Synthetic Data for Blood Vessel Network Extraction
Joël Mathys, Andreas Plesner, Jorel Elmiger, Roger Wattenhofer
TL;DR
This work tackles the data bottleneck in extracting brain vessel topology from volumetric microscopy by introducing a parameterized synthetic data pipeline that generates ground-truth vessel graphs, corresponding masks, and realistic imaging artifacts. A two-stage 3D U-Net framework then performs node detection (coordinates and confidence) and edge prediction (adjacency), with a loss that combines coordinate matching, confidence calibration, and penalties for excess predictions, using Hungarian matching to align predictions with ground truth. Pretraining on large synthetic datasets, followed by fine-tuning on a small set of real patches, yields significant improvements in edge-graph reconstruction, notably increasing edge F1 from 0.496 to 0.626 when five labeled real samples are used.
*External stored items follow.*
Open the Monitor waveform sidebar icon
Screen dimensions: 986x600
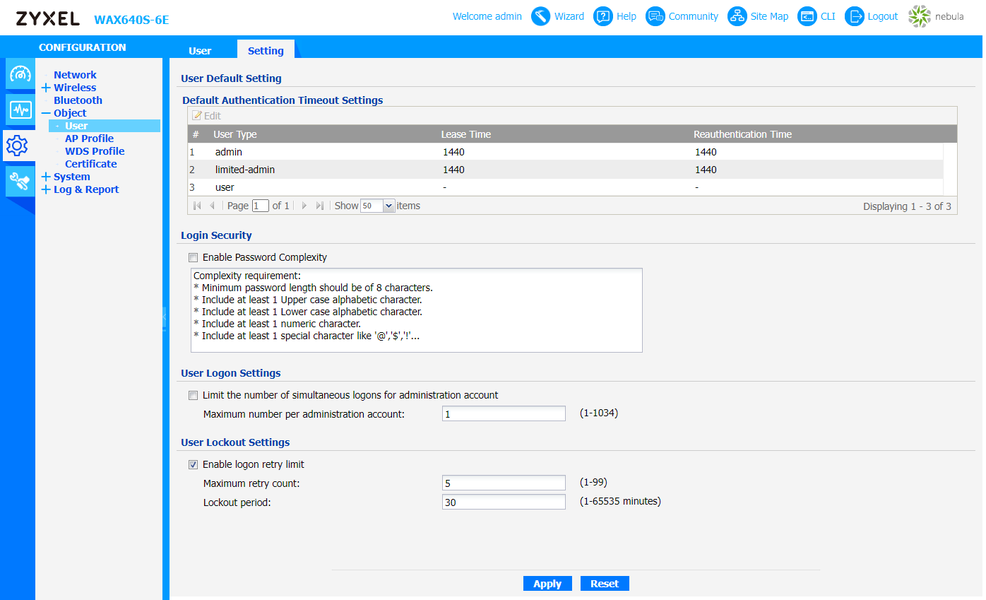point(20,111)
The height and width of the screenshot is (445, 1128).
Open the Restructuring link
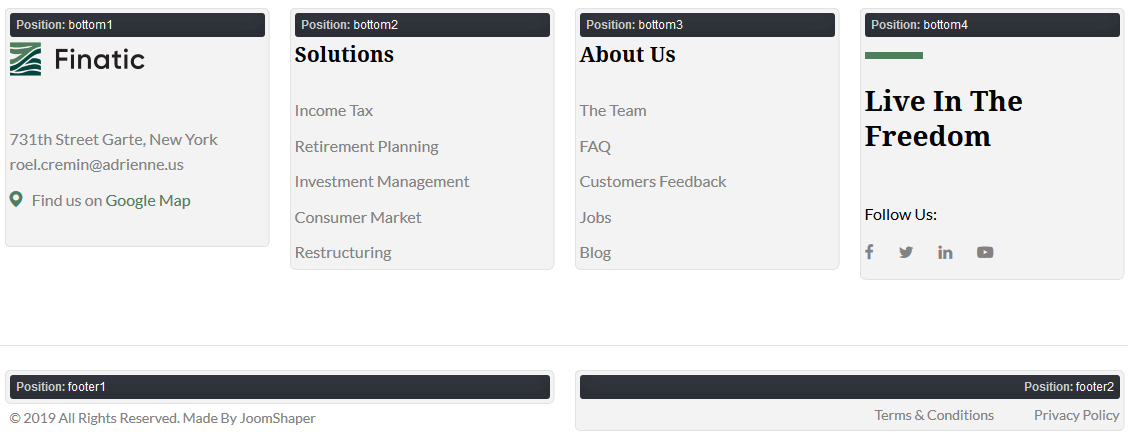point(343,252)
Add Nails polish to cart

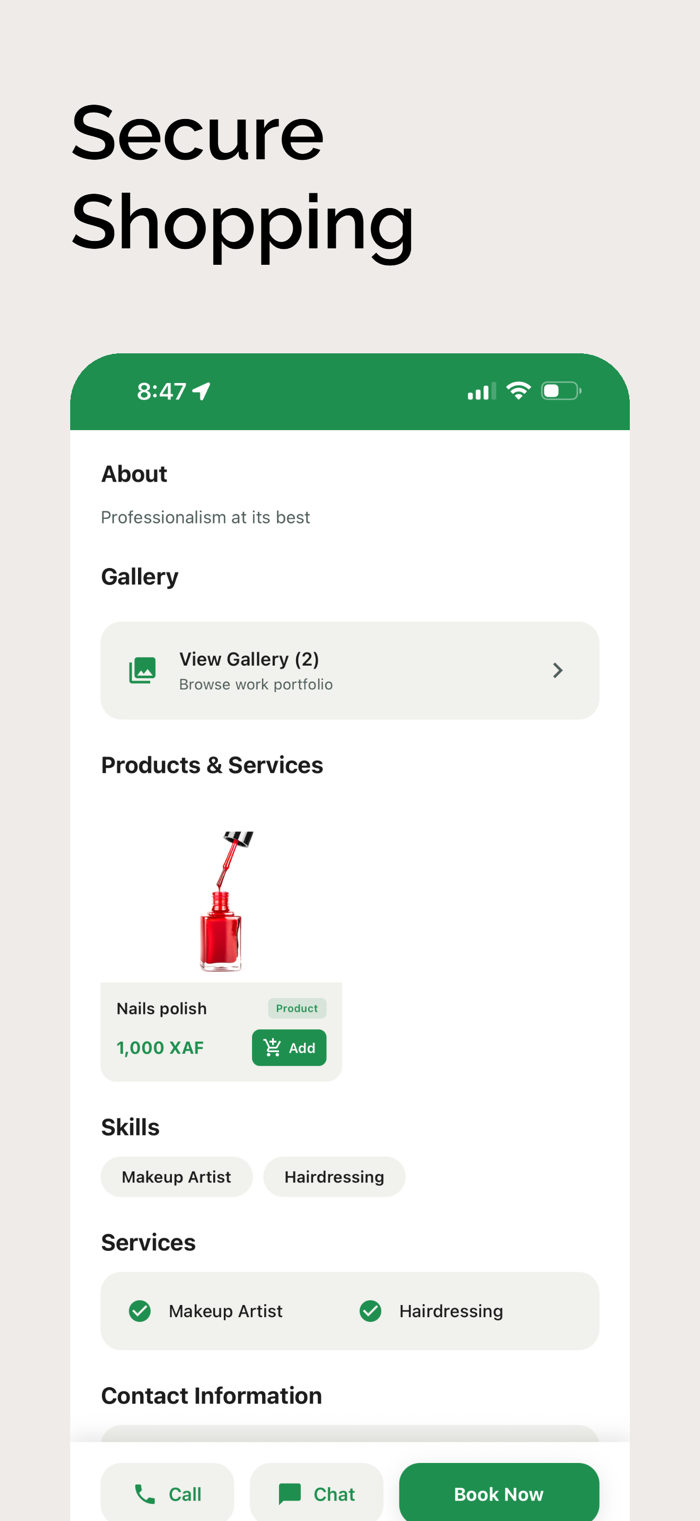[289, 1047]
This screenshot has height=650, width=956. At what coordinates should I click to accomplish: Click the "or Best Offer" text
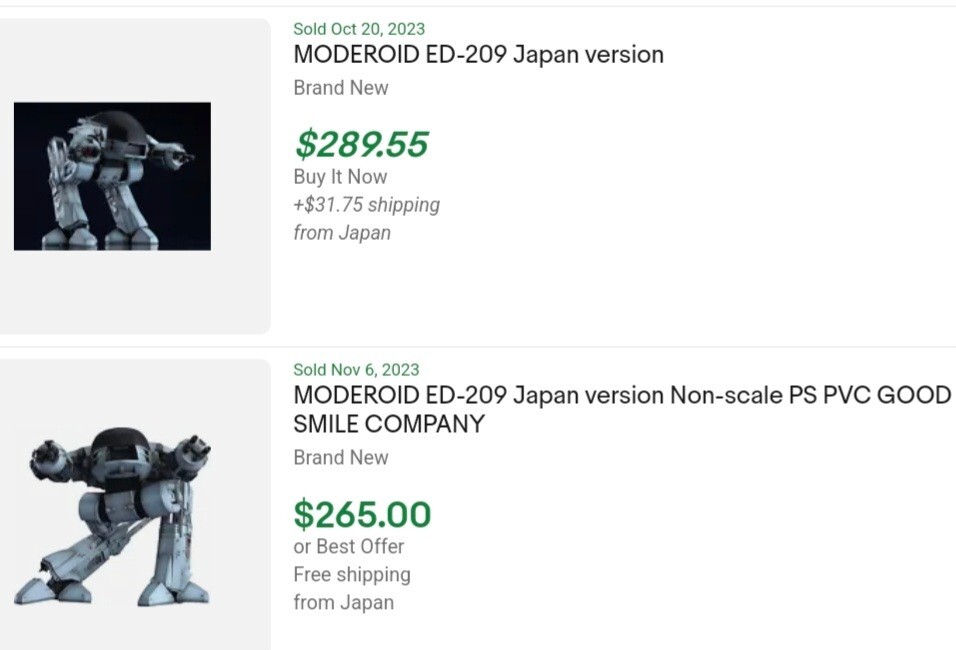[348, 547]
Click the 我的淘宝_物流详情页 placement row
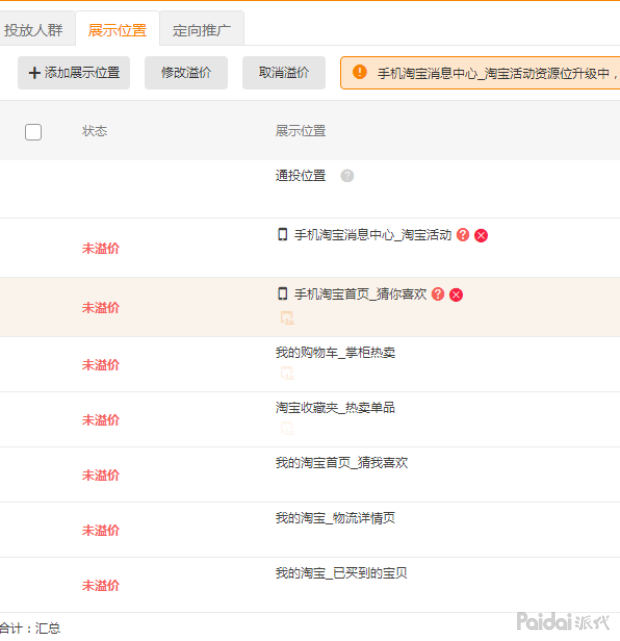 335,518
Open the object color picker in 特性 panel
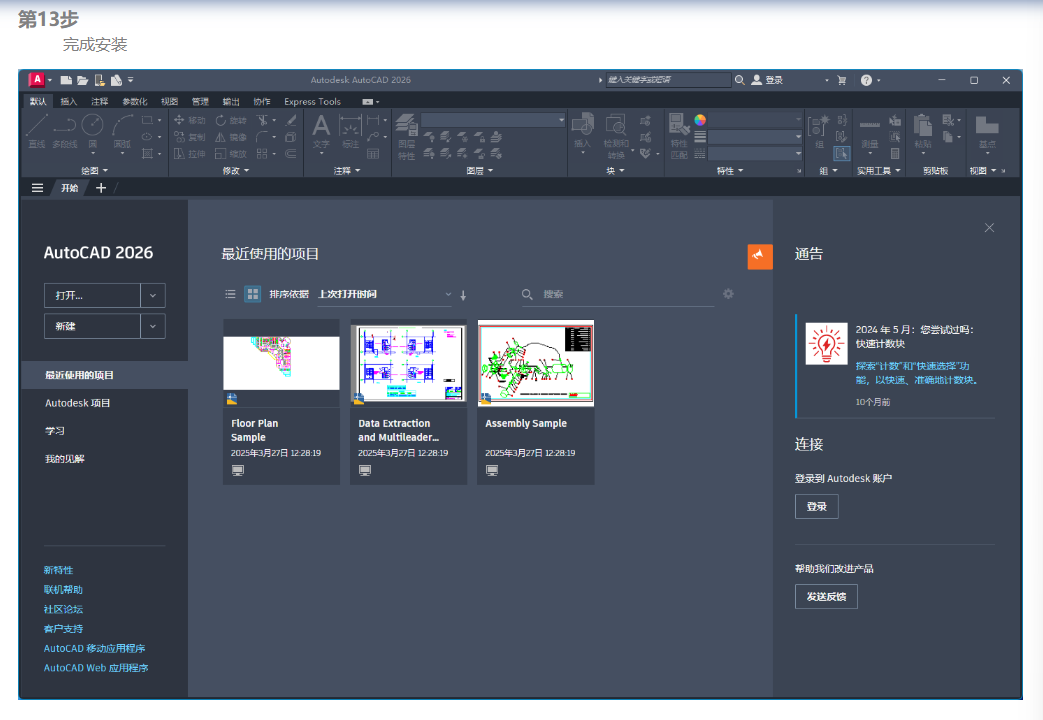This screenshot has width=1043, height=720. click(700, 120)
The findings demonstrate that synthetic data can provide crucial prior knowledge for robust vessel-network extraction in data-scarce biomedical imaging, enabling scalable analyses in stroke research.
Abstract
Blood vessel networks in the brain play a crucial role in stroke research, where understanding their topology is essential for analyzing blood flow dynamics. However, extracting detailed topological vessel network information from microscopy data remains a significant challenge, mainly due to the scarcity of labeled training data and the need for high topological accuracy. This work combines synthetic data generation with deep learning to automatically extract vessel networks as graphs from volumetric microscopy data. To combat data scarcity, we introduce a comprehensive pipeline for generating large-scale synthetic datasets that mirror the characteristics of real vessel networks. Our three-stage approach progresses from abstract graph generation through vessel mask creation to realistic medical image synthesis, incorporating biological constraints and imaging artifacts at each stage. Using this synthetic data, we develop a two-stage deep learning pipeline of 3D U-Net-based models for node detection and edge prediction. Fine-tuning on real microscopy data shows promising adaptation, improving edge prediction F1 scores from 0.496 to 0.626 by training on merely 5 manually labeled samples. These results suggest that automated vessel network extraction is becoming practically feasible, opening new possibilities for large-scale vascular analysis in stroke research.